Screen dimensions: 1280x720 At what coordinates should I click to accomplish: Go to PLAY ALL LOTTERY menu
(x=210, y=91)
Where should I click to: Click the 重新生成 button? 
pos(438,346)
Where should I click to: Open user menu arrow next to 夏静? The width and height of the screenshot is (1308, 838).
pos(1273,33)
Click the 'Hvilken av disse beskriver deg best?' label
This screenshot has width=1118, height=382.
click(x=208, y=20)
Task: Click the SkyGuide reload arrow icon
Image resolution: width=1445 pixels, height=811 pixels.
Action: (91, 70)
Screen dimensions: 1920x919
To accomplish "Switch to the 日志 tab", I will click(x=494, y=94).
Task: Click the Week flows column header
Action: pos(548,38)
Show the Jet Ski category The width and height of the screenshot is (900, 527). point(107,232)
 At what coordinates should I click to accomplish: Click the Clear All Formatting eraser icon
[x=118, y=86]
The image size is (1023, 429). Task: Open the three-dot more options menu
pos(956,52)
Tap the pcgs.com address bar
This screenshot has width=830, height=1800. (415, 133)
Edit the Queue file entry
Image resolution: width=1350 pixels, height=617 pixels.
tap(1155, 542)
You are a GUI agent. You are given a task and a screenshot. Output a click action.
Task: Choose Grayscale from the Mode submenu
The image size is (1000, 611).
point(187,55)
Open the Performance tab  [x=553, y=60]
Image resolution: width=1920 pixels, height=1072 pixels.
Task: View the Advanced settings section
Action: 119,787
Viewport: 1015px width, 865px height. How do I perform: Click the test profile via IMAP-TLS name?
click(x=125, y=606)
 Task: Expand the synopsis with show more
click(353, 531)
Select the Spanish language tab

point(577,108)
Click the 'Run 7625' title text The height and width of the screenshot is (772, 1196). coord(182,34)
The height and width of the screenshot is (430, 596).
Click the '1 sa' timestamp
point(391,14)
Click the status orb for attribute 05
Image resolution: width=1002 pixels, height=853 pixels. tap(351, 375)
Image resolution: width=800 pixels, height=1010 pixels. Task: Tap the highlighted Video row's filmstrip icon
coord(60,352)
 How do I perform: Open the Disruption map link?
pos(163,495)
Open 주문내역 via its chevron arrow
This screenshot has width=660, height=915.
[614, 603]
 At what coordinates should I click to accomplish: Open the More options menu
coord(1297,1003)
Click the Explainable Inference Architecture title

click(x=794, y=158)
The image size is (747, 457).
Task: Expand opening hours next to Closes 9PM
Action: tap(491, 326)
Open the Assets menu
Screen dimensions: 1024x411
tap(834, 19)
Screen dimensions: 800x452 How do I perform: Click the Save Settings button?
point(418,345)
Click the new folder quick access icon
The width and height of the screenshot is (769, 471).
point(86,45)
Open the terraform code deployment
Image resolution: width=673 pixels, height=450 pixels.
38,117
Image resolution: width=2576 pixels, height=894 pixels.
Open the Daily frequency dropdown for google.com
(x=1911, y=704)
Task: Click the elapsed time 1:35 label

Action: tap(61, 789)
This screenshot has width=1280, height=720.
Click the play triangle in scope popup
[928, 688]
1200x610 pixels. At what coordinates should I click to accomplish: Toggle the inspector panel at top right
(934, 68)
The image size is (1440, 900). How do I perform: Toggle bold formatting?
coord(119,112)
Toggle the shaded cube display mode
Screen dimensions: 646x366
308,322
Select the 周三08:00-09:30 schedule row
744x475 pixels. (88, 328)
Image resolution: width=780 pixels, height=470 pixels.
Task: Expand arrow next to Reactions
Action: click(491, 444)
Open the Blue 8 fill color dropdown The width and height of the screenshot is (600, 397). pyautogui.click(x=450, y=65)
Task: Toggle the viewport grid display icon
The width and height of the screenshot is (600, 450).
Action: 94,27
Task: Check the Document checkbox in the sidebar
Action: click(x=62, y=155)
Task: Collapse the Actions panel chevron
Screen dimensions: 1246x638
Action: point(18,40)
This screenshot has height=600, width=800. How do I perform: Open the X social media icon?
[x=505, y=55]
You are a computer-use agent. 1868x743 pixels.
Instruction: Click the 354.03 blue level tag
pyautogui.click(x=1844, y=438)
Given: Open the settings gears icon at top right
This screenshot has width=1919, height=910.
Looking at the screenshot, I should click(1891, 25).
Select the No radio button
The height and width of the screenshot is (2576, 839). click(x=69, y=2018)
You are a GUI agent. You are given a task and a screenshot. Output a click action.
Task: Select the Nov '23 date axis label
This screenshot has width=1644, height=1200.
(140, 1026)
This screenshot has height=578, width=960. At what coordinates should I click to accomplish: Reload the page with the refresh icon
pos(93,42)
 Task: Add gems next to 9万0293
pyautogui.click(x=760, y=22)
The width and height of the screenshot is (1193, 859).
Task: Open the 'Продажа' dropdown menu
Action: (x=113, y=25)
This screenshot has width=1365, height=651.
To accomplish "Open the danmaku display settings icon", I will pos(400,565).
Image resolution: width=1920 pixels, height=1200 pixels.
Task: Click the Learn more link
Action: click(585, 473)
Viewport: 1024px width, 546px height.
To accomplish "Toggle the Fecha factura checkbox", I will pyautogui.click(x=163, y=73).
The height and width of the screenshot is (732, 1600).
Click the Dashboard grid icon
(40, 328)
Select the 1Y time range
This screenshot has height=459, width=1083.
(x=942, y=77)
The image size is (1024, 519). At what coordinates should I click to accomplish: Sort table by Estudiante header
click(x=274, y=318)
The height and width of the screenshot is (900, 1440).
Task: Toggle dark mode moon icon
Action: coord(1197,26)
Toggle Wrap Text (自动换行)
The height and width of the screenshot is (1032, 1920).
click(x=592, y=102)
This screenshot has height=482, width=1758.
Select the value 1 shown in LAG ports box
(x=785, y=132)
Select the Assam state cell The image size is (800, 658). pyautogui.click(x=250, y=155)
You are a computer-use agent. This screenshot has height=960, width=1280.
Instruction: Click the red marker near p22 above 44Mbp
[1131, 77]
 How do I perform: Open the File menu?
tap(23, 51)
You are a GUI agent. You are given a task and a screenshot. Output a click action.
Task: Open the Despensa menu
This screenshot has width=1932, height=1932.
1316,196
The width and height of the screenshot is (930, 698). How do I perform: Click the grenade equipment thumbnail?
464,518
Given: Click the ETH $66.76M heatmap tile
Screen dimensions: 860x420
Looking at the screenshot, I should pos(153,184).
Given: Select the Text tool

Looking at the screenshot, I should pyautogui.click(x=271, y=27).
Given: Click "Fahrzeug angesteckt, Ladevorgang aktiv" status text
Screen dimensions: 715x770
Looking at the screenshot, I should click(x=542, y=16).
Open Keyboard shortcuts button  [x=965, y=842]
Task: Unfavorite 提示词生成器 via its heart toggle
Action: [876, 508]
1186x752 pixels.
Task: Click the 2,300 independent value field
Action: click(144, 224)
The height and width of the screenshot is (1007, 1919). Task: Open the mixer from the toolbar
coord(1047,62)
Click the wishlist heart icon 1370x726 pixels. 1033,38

PROBLEM DESCRIPTION - Everything in the records should be written out again exactly.

SOLUTION BELOW -
Screen dimensions: 1280x720 At what coordinates should I click to accomplish: Go to PLAY ALL LOTTERY menu
(x=210, y=91)
Where should I click to: Click the 重新生成 button? 
pos(438,346)
Where should I click to: Open user menu arrow next to 夏静? The width and height of the screenshot is (1308, 838).
pos(1273,33)
Click the 'Hvilken av disse beskriver deg best?' label
This screenshot has width=1118, height=382.
click(x=208, y=20)
Task: Click the SkyGuide reload arrow icon
Image resolution: width=1445 pixels, height=811 pixels.
Action: (91, 70)
Screen dimensions: 1920x919
To accomplish "Switch to the 日志 tab", I will click(x=494, y=94).
Task: Click the Week flows column header
Action: pos(548,38)
Show the Jet Ski category The width and height of the screenshot is (900, 527). point(107,232)
 At what coordinates should I click to accomplish: Click the Clear All Formatting eraser icon
[x=118, y=86]
The image size is (1023, 429). Task: Open the three-dot more options menu
pos(956,52)
Tap the pcgs.com address bar
This screenshot has width=830, height=1800. (415, 133)
Edit the Queue file entry
Image resolution: width=1350 pixels, height=617 pixels.
tap(1155, 542)
You are a GUI agent. You are given a task and a screenshot. Output a click action.
Task: Choose Grayscale from the Mode submenu
The image size is (1000, 611).
point(187,55)
Open the Performance tab  [x=553, y=60]
Image resolution: width=1920 pixels, height=1072 pixels.
Task: View the Advanced settings section
Action: 119,787
Viewport: 1015px width, 865px height. How do I perform: Click the test profile via IMAP-TLS name?
click(x=125, y=606)
 Task: Expand the synopsis with show more
click(353, 531)
Select the Spanish language tab

point(577,108)
Click the 'Run 7625' title text The height and width of the screenshot is (772, 1196). coord(182,34)
The height and width of the screenshot is (430, 596).
Click the '1 sa' timestamp
point(391,14)
Click the status orb for attribute 05
Image resolution: width=1002 pixels, height=853 pixels. tap(351, 375)
Image resolution: width=800 pixels, height=1010 pixels. Task: Tap the highlighted Video row's filmstrip icon
coord(60,352)
 How do I perform: Open the Disruption map link?
pos(163,495)
Open 주문내역 via its chevron arrow
This screenshot has width=660, height=915.
[614, 603]
 At what coordinates should I click to accomplish: Open the More options menu
coord(1297,1003)
Click the Explainable Inference Architecture title

click(x=794, y=158)
The image size is (747, 457).
Task: Expand opening hours next to Closes 9PM
Action: tap(491, 326)
Open the Assets menu
Screen dimensions: 1024x411
tap(834, 19)
Screen dimensions: 800x452 How do I perform: Click the Save Settings button?
point(418,345)
Click the new folder quick access icon
The width and height of the screenshot is (769, 471).
point(86,45)
Open the terraform code deployment
Image resolution: width=673 pixels, height=450 pixels.
38,117
Image resolution: width=2576 pixels, height=894 pixels.
Open the Daily frequency dropdown for google.com
(x=1911, y=704)
Task: Click the elapsed time 1:35 label

Action: tap(61, 789)
This screenshot has width=1280, height=720.
Click the play triangle in scope popup
[928, 688]
1200x610 pixels. At what coordinates should I click to accomplish: Toggle the inspector panel at top right
(934, 68)
The image size is (1440, 900). How do I perform: Toggle bold formatting?
coord(119,112)
Toggle the shaded cube display mode
Screen dimensions: 646x366
308,322
Select the 周三08:00-09:30 schedule row
744x475 pixels. (88, 328)
Image resolution: width=780 pixels, height=470 pixels.
Task: Expand arrow next to Reactions
Action: click(491, 444)
Open the Blue 8 fill color dropdown The width and height of the screenshot is (600, 397). pyautogui.click(x=450, y=65)
Task: Toggle the viewport grid display icon
The width and height of the screenshot is (600, 450).
Action: 94,27
Task: Check the Document checkbox in the sidebar
Action: click(x=62, y=155)
Task: Collapse the Actions panel chevron
Screen dimensions: 1246x638
Action: point(18,40)
This screenshot has height=600, width=800. How do I perform: Open the X social media icon?
[x=505, y=55]
You are a computer-use agent. 1868x743 pixels.
Instruction: Click the 354.03 blue level tag
pyautogui.click(x=1844, y=438)
Given: Open the settings gears icon at top right
This screenshot has width=1919, height=910.
Looking at the screenshot, I should click(1891, 25).
Select the No radio button
The height and width of the screenshot is (2576, 839). click(x=69, y=2018)
You are a GUI agent. You are given a task and a screenshot. Output a click action.
Task: Select the Nov '23 date axis label
This screenshot has width=1644, height=1200.
(140, 1026)
This screenshot has height=578, width=960. At what coordinates should I click to accomplish: Reload the page with the refresh icon
pos(93,42)
 Task: Add gems next to 9万0293
pyautogui.click(x=760, y=22)
The width and height of the screenshot is (1193, 859).
Task: Open the 'Продажа' dropdown menu
Action: (x=113, y=25)
This screenshot has width=1365, height=651.
To accomplish "Open the danmaku display settings icon", I will pos(400,565).
Image resolution: width=1920 pixels, height=1200 pixels.
Task: Click the Learn more link
Action: click(585, 473)
Viewport: 1024px width, 546px height.
To accomplish "Toggle the Fecha factura checkbox", I will pyautogui.click(x=163, y=73).
The height and width of the screenshot is (732, 1600).
Click the Dashboard grid icon
(40, 328)
Select the 1Y time range
This screenshot has height=459, width=1083.
(x=942, y=77)
The image size is (1024, 519). At what coordinates should I click to accomplish: Sort table by Estudiante header
click(x=274, y=318)
The height and width of the screenshot is (900, 1440).
Task: Toggle dark mode moon icon
Action: coord(1197,26)
Toggle Wrap Text (自动换行)
The height and width of the screenshot is (1032, 1920).
click(x=592, y=102)
This screenshot has height=482, width=1758.
Select the value 1 shown in LAG ports box
(x=785, y=132)
Select the Assam state cell The image size is (800, 658). pyautogui.click(x=250, y=155)
You are a computer-use agent. This screenshot has height=960, width=1280.
Instruction: Click the red marker near p22 above 44Mbp
[1131, 77]
 How do I perform: Open the File menu?
tap(23, 51)
You are a GUI agent. You are given a task and a screenshot. Output a click action.
Task: Open the Despensa menu
This screenshot has width=1932, height=1932.
1316,196
The width and height of the screenshot is (930, 698). How do I perform: Click the grenade equipment thumbnail?
464,518
Given: Click the ETH $66.76M heatmap tile
Screen dimensions: 860x420
Looking at the screenshot, I should pos(153,184).
Given: Select the Text tool

Looking at the screenshot, I should pyautogui.click(x=271, y=27).
Given: Click "Fahrzeug angesteckt, Ladevorgang aktiv" status text
Screen dimensions: 715x770
Looking at the screenshot, I should click(x=542, y=16).
Open Keyboard shortcuts button  [x=965, y=842]
Task: Unfavorite 提示词生成器 via its heart toggle
Action: [876, 508]
1186x752 pixels.
Task: Click the 2,300 independent value field
Action: click(144, 224)
The height and width of the screenshot is (1007, 1919). Task: Open the mixer from the toolbar
coord(1047,62)
Click the wishlist heart icon 1370x726 pixels. 1033,38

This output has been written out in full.